Document excerpt:
I perceive myself as what most millennials would call a “hot mess”. As a young attending having love affairs with Cabernet Sauvignon and The Bachelor, the imposter syndrome that I have is real. Sometimes I even feel as though any resident who asks for my mentorship really needs their head examined. Despite how I view myself, I clearly must be doing something right. Or maybe, just maybe, I was surrounded by the right people at the right time that ever so perfectly steered me in the right direction knowing that I had the tenacity to thrive in situations that even Waste Management would steer clear from.

The first mentor that I ever really had was my dad. A Marine during ‘Nam and a career Fire Captain, my dad is a “take no crap” kind of guy. He is a bulldozer and only has ever succumbed to the rulers of the nuns who taught him in elementary school. He is my hero and I always have tried to emulate him. One day when I was 16—as he was picking me up after my summer job as a lifeguard—we got into a deep conversation, and he gave me the single, best piece of advice that I have ever received. “Every decision you make in life—good or bad—will have consequences”. As a 16-year-old, this blew my mind; but I knew that he was spot on. I thought back on the decisions that I made as a kid, and the one that immediately stood out was having to choose between playing soccer or gymnastics year-round. At the time, I was looking at colleges that I could play soccer for while also focusing on medical school preparation. The college that was at the top of my list literally didn’t have a gymnastics team. The college that I ended up attending would not have even made it to my list if I had chosen to pursue gymnastics. Crazy, right? My life could likely have taken a totally different trajectory.

What this task involves: Could you carry the mentorship essay above forward, picking up right after its final sentence?

[Collected data entries]
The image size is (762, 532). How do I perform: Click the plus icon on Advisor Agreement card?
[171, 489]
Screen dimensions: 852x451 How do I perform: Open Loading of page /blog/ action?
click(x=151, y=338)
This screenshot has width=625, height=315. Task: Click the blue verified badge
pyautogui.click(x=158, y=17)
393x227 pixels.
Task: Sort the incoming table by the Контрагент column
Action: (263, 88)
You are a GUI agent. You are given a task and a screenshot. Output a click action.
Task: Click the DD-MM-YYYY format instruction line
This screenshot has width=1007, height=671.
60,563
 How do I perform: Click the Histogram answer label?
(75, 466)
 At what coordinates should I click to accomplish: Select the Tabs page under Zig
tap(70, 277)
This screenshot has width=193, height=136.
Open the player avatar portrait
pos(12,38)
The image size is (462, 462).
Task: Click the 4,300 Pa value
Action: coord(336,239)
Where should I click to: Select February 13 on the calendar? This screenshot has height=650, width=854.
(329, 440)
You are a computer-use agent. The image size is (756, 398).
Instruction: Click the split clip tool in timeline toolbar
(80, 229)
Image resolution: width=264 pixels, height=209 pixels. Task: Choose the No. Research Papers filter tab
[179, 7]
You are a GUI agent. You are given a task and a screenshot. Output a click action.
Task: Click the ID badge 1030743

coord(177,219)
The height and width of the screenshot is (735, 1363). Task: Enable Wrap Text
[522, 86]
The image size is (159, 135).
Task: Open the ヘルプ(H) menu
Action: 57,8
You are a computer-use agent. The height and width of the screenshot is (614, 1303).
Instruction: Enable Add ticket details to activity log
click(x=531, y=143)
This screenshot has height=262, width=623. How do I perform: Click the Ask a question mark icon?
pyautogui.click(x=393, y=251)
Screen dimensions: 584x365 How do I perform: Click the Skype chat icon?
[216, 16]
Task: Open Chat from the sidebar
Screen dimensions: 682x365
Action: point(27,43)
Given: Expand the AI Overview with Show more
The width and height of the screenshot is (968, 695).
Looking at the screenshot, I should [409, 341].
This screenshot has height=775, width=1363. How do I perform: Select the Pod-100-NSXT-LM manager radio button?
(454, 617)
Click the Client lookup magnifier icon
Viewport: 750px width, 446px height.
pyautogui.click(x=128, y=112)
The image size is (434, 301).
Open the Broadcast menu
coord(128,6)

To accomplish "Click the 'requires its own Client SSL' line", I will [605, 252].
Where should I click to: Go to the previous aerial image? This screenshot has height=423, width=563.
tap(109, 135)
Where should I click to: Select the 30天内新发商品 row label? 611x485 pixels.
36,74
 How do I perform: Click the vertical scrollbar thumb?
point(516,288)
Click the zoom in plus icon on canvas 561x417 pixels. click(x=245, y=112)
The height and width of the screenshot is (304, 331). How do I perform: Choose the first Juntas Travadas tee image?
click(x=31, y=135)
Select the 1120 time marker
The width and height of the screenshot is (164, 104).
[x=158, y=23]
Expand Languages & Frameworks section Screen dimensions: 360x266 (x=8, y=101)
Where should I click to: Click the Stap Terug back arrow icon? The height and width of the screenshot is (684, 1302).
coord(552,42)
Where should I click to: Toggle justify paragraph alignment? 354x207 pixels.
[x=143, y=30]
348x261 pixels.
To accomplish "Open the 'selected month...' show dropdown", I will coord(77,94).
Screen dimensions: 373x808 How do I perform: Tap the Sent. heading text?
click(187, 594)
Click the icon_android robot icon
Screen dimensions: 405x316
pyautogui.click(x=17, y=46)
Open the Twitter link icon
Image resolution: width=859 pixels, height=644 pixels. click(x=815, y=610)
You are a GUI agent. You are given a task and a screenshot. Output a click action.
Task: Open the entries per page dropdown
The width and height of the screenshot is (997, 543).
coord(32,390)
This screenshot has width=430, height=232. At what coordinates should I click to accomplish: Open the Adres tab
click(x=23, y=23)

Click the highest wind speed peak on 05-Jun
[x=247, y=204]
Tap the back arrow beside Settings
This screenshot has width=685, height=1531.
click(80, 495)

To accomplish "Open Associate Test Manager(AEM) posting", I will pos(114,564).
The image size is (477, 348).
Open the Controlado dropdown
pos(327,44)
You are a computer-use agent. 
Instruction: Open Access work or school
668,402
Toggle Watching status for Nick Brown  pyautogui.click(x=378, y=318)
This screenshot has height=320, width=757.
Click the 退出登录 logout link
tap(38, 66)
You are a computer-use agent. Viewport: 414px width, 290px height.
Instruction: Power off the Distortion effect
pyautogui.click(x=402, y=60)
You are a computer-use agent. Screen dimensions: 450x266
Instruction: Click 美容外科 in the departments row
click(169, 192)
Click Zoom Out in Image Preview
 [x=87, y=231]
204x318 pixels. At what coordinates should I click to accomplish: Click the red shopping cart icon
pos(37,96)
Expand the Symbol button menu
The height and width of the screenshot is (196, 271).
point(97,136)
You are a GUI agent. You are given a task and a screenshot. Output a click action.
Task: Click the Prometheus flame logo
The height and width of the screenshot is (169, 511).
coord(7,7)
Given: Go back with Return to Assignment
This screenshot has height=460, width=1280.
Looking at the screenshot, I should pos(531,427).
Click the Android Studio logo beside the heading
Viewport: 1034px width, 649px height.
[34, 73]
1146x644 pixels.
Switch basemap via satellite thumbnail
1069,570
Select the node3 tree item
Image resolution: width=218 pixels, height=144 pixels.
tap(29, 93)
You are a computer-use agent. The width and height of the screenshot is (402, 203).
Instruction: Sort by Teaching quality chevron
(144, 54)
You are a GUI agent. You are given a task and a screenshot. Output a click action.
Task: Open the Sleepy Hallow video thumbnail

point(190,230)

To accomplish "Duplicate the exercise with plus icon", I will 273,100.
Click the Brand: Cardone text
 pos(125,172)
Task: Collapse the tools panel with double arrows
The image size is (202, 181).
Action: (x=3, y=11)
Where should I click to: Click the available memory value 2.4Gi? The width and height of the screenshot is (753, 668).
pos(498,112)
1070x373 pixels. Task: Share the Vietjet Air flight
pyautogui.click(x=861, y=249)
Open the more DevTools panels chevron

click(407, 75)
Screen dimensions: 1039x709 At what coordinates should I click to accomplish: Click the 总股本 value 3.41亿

Written answer:
I will say that outside of my dad (and mom of course!), my mentorship through college was pathetic all things considered. Hell, I was told by my mentor in college that I wasn’t serious enough for medical school—only to find out later that she didn’t get in herself and was probably just trying to discourage me like the bitter person that she was. But, as the feminist movement says, “Nevertheless, she persisted.” My first real academic mentors were Drs. Jim Peterson and Linda Pearce, who welcomed me with open arms into their lab. They knew that I had no experience but was motivated, punctual, and had a great attitude. I consider them my angels in disguise when it comes to my academic successes. They taught me how to critically read and write while also showing me that even though your research fails most of the time, what you learn from it will make your next project better.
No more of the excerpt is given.